Because of these legislative developments, the High Court determined that the lower court made a material error by adopting a "strictly civil law outlook" that outright dismissed the Islamic principle of nafaqah (spousal maintenance) as having "no place in South African law".

Instead of treating the case as a standard civil dispute stripped of cultural context, the 2024 Act provided the legal foundation for the High Court to assert that expert evidence on Islamic law must not be ignored.

It allowed the judges to utilise the religious obligation of nafaqah as the crucial "normative backdrop" to properly understand the couple's financial intentions and infer a tacit agreement for repayment. 

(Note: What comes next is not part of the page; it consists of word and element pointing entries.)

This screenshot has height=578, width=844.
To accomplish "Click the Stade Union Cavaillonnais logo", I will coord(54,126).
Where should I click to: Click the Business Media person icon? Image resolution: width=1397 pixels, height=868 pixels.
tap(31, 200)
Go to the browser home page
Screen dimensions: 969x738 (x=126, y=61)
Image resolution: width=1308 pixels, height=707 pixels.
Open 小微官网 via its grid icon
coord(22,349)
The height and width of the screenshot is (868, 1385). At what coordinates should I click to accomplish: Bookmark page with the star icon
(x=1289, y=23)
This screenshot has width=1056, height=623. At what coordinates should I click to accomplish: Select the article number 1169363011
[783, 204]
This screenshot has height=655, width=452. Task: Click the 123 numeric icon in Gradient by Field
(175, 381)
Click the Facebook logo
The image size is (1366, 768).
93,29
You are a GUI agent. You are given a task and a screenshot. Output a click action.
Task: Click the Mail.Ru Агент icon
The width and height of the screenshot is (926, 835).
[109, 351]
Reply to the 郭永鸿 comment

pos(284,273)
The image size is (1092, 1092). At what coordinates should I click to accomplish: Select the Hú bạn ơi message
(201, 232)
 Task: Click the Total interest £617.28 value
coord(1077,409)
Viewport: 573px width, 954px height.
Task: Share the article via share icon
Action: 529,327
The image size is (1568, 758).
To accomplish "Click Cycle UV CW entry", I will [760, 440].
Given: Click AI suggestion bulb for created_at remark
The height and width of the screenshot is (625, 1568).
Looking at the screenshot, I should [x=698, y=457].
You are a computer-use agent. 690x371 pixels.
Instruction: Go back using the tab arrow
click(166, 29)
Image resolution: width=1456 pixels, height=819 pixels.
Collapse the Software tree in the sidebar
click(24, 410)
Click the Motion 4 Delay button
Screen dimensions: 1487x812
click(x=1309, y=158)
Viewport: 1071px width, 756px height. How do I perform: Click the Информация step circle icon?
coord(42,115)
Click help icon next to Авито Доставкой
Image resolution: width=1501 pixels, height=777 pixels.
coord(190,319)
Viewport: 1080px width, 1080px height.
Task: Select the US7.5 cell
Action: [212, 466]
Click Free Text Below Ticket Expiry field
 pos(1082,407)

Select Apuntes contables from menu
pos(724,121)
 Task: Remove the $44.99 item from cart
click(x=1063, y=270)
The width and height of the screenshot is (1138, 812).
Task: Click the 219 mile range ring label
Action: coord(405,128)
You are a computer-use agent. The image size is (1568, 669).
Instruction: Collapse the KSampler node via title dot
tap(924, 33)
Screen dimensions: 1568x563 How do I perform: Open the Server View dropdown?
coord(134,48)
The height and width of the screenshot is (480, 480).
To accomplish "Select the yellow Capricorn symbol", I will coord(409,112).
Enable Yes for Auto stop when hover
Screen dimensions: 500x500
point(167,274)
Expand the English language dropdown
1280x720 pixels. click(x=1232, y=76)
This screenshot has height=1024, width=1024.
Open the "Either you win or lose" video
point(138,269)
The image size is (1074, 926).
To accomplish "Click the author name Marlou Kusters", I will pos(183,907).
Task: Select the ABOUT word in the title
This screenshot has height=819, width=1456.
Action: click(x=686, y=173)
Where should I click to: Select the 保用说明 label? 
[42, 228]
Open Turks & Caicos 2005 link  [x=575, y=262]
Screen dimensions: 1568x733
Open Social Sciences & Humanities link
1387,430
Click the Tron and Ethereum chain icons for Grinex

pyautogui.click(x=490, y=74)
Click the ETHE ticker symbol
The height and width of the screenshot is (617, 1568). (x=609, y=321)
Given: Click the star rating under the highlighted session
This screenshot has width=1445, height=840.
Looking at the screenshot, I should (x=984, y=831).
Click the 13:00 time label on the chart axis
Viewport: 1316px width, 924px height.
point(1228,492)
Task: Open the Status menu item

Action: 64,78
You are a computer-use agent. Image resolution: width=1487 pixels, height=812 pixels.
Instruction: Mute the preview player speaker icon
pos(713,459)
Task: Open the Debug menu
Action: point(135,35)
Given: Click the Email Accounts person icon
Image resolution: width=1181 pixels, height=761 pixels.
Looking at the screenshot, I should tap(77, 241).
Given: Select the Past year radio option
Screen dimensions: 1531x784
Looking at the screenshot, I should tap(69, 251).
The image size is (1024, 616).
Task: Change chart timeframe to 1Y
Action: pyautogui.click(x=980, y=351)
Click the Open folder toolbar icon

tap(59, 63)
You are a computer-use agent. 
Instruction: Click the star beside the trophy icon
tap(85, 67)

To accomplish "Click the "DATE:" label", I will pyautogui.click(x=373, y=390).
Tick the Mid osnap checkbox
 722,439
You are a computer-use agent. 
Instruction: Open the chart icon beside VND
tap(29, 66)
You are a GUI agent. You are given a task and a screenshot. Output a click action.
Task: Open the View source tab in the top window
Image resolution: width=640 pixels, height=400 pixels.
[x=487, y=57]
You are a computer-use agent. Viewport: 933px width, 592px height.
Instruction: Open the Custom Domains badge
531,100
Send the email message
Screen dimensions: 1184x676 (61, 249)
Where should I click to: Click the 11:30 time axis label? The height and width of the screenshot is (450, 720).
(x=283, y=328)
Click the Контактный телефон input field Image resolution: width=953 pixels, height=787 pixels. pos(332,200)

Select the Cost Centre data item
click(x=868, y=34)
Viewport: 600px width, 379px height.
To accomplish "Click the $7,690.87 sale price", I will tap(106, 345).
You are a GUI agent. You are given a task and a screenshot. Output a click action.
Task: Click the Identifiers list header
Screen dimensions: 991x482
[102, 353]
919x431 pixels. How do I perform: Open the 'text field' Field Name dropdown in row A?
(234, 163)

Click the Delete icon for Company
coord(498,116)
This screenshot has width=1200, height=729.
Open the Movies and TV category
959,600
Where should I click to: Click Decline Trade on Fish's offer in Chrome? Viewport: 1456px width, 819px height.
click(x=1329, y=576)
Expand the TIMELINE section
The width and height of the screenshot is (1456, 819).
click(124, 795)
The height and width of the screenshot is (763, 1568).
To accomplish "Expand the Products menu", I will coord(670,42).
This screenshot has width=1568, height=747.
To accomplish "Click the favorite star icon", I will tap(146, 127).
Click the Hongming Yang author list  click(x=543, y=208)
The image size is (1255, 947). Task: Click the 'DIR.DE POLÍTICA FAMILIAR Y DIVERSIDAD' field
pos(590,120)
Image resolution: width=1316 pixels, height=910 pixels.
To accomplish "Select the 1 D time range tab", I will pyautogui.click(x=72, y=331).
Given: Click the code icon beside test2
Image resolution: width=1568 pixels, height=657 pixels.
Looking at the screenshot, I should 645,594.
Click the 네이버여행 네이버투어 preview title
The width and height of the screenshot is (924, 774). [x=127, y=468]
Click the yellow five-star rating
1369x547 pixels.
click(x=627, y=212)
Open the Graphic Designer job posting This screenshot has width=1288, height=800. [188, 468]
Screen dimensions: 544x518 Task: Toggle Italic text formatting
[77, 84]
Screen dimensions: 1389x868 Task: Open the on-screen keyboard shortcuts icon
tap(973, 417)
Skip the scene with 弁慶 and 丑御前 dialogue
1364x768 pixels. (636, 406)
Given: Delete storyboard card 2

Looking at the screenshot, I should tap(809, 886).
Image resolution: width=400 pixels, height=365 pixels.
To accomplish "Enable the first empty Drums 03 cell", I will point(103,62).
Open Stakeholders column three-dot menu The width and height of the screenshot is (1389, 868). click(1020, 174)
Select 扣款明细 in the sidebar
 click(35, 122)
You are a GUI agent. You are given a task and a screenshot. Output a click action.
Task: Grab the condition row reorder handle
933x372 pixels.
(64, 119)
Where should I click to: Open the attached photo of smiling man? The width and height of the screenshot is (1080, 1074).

What makes this precedent-setting?

This is a first-of-its-kind ruling that provides a practical legal mechanism to protect Muslim women. It is the first reported High Court decision to explicitly use the Islamic obligation of nafaqah to support a civil claim for monetary reimbursement between divorced Muslim spouses. In this case and possibly many others, the ruling effectively dismantled the common legal defence used by ex-husbands that a wife's financial contributions during a marriage were merely "voluntary gifts". By saying they were gifts, loopholes could have been exploited.

By successfully harmonising religious legal norms with civil law, the judgment serves as a strict directive to Magistrates' courts across the country: claims can no longer be dismissed simply because they arise from an Islamic marriage or rely on cultural principles like nafaqah.

So rather than enforcing religious law outright, the court integrated religious norms into civil law by using nafaqah as part of the "factual matrix" to determine the parties' legal intentions (such as inferring a tacit contract). 

The case signals a very strong message that matters that carry cultural and religious significance should be assigned to appropriate and capable judges who have the knowledge of the culture and its implications.